If Julia knows she’s going to be working in a less-than-well-equipped kitchen, she’ll be sure to bring her own $59 zester.  But hospital work requires, with few exceptions, use of hospital staff and hospital equipment, for legal reasons.  And on a witness stand, when asked to explain a child’s bad outcome,  I can’t wittily demur about the less-than-optimal hospital setting; I’ll have to say that I did my best given the shortcomings of our local community hospital, a damning statement in the eyes of trial lawyers.

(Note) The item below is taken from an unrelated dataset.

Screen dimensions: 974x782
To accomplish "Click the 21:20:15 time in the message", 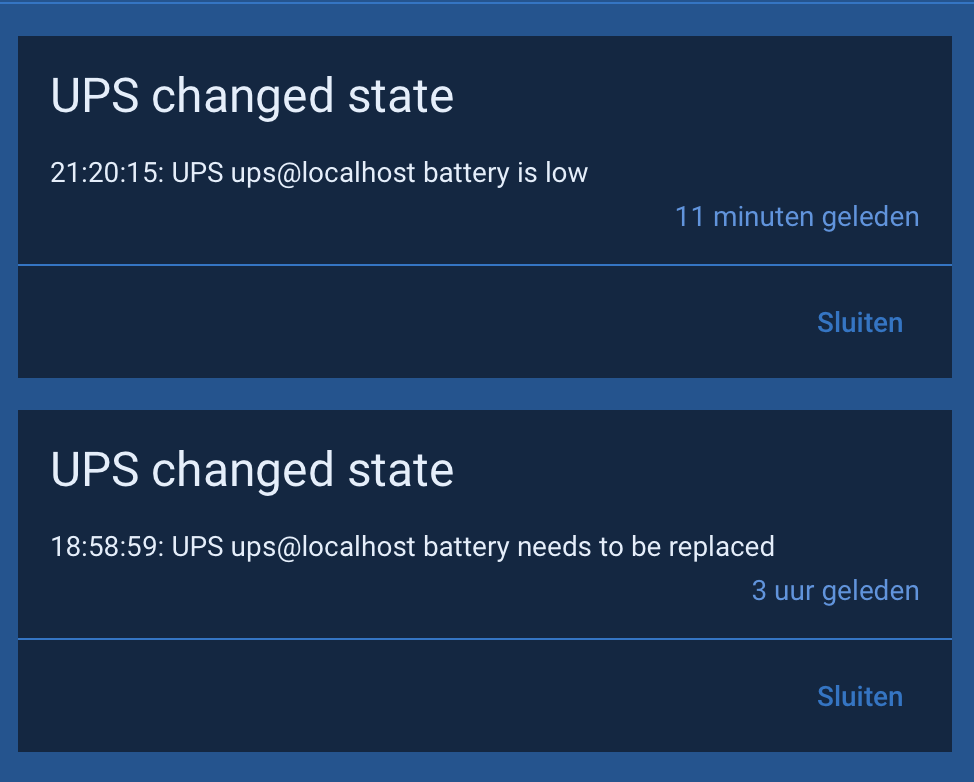I will point(106,173).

Dr. Leap is an experienced emergency room physician.  I would imagine that his hospital emergency departments are well-managed such that he has a similar experience to me working in my office.   After signing in, he’ll work an eight-to-twelve hour shift with the same nurses, therapists, and techs he’s worked closely with for the past three to fifteen years.  New faces get assimilated into an experienced team quickly, because he’s working side-by-side with them, watching their performance. He knows Lab Tech David is the best “sticker” on old-lady-veins this side of Interstate 55, so that’s who he taps to draw the blood on elderly Mrs. Jones.   Registered Nurse Mendoza is compassionate, gentle, and bilingual, so she’ll work with the Latina woman coming in for a sexual assault evaluation.    Registered Nurse Miller is new and not very experienced with chest pain patients, so letting her monitor heart rhythms isn’t a good thing for her to solo yet.   However, he’ll have an opportunity to mentor her today as they work closely together treating Mr. Aziz, who’s come in with chest pain.   Dr. Leap sees quickly what’s going well and what’s not – because he’s on site with his team, forming rapid assessments of the team’s skills and performance.  He can train or mentor new or inexperienced staff in the hands-on way most of us learn best.  Most importantly, he can intervene if things aren’t going well for his crew.

Money and hours are certainly paramount considerations in the decision of physicians to pursue or abandon inpatient responsibilities.  However, for the pediatrician who wants to treat her patients in the local hospital, we need to make the rest of the hospital as responsive to community physician leadership and ideas as Dr. Leap finds his emergency department.

Suzanne Berman is a general pediatrician in private practice in Crossville, Tennessee.   Her family works, lives, goes to school, worships, and buys stuff from Walmart all within the 38555 zip code.